Keke Palmer doesn't do anything halfway. The 32-year-old is a two-time Emmy Award-winner, chart-climbing R&B artist, talk-show host, podcast maven, game-show anchor, entrepreneur, memoirist, and getting certified as a Pilates instructor. She's raising a three-year-old son, Leo, solo.

"I know," Palmer says with a mock pout when asked about her latest gig. "Here we go again."

But in a new Rolling Stone interview, the Akeelah and the Bee breakout star is getting real about the price of her relentless ambition. "As I got older, I became more and more clear that I was holding up a lot," Palmer reveals, speaking candidly about the pressure to constantly succeed.
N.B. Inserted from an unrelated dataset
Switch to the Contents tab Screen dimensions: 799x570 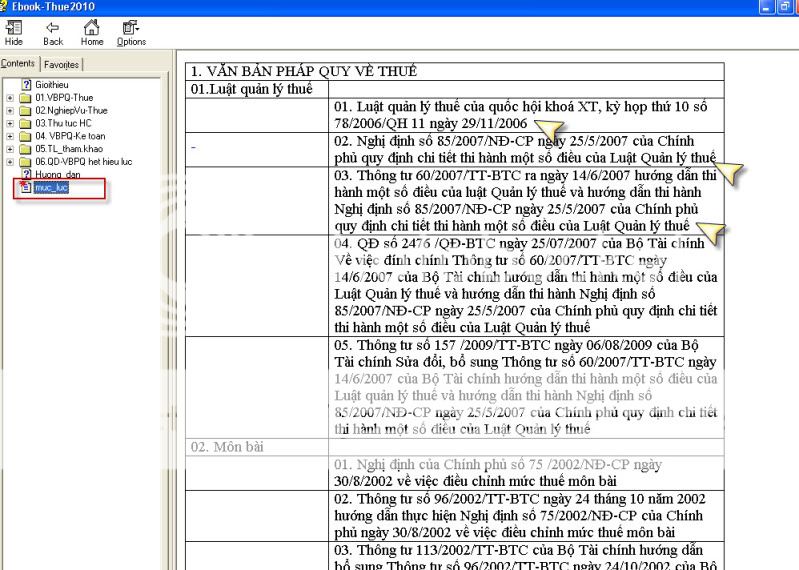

Constant forward momentum isn't actually living. "It reaches a point where you have to redefine what success is for you and give yourself an opportunity to relish in that, instead of always worrying about the next thing," she explains.

Palmer's philosophy on ownership and hustle runs deep—it's literally the subject of her new film I Love Boosters, directed by rapper-filmmaker Boots Riley. She stars as Corvette, a homeless fashion designer who "boosts" designer clothes and resells them with her stylish crew, the Velvet Gang. The indie thriller tackles labor, creativity, and power—issues Palmer is grappling with in real life.

"I'm always trying to work from a point of being an entrepreneur and a creator," she tells Rolling Stone. "A lot of times we're put in a position, especially as talent, that we don't have a voice." Her drive to claim ownership over her career—whether through her digital-content network KeyTV, her memoir Master of Me, or hosting duties on Password and Strahan, Sara & Keke—stems from that hunger for control.

Palmer is asking hard questions now. Fans are responding to her honesty about burnout culture.